What I did (this is a temporary fix - I know) is this:
- I swapped ball studs left to right. I noticed that the lift cylinder ball had worn a flat spot, essentially it was smaller in diameter. I tried buying new but my BMW parts dealer sold me the wrong ball. The manual lift gate e61's use a ball stud with M8 thread. The e61 with power lift gate use a ball stud with M10 thread. Anyway, this helped a bit.
- I cleaned and relubed the lift cylinder socket. This did little - it kept popping off
- I replaced the right lift cylinder. I assumed that maybe the right cylinder has weakened, causing more force against the socket of the lifting cylinder. The old one didn't feel 'bad' but no gas spring lasts forever.
- Next I inspected the socket and realized the orientation of the spring clip (c-clip). The opening of the c-clip was in the same area of the damage on the socket. Using a small screwdriver, I rotated the opening 180 degrees. Small detail, but since this last change, the cylinder hasn't popped off since. It may be a combination of the clip rotation and the right cylinder replacement but my fingers are crossed. If it fails again, I will go into engineering mode and devise a more permanent fix (I'm an engineer and have access to a shop full of machinists and shop equipment.)
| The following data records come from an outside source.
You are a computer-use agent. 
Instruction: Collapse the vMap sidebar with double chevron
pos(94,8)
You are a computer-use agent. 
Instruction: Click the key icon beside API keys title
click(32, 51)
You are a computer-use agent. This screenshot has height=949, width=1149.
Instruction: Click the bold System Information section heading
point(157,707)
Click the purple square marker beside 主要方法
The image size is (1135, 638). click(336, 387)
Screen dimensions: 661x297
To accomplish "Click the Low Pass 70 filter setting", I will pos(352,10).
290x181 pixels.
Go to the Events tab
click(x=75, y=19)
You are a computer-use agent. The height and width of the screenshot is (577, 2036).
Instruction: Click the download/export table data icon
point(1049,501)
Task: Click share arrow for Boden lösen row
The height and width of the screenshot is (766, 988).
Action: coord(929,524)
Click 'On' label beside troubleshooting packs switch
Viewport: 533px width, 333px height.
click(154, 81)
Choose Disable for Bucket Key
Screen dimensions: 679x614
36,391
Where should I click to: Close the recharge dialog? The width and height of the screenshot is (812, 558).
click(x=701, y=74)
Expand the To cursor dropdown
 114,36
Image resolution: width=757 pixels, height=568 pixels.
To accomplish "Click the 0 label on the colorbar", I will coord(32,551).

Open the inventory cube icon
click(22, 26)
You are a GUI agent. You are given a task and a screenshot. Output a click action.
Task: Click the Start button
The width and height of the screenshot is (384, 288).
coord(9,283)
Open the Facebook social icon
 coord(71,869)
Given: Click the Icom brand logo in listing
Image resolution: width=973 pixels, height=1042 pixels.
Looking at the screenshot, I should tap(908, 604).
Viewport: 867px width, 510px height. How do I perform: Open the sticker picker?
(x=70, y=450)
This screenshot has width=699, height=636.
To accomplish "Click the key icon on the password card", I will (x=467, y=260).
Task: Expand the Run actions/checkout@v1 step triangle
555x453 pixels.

I'm glad and sad to hear that I am not alone. Sucks that the replacement cost is so high. BMW could have made the hydraulic and electrical connection at the cylinder to make replacement easy, but that would starve its service department of much needed unjustly gained funds.


My thought at a more permanent repair are to possibly drill and tap a small, perpendicular hole (or two) near the opening of the socket and inserting a small set screw (M3) with a brass tip. You would install the socket onto the ball stud, then insert the set screw. Drilled in the proper place, the brass tip would act as a stop - it would effectively 'close' the opening. I will post a sketch later after talking this over with my lead machinist.

Here's the pic of the lower set screw that I installed on the base of my hatch cylinder. Did the same thing on the top of the cylinder as I described in my previous post. We did this mod (along with a new ball pin) about 5 months ago, and so far so good. BTW - I got my ball pin from Pelican Parts, part #41-62-7-148-797-BOE. It's an OEM BMW part....would have just ordered it from my local dealer, but I was ordering brake parts as well, so I just combined the order. Cost me $5.50.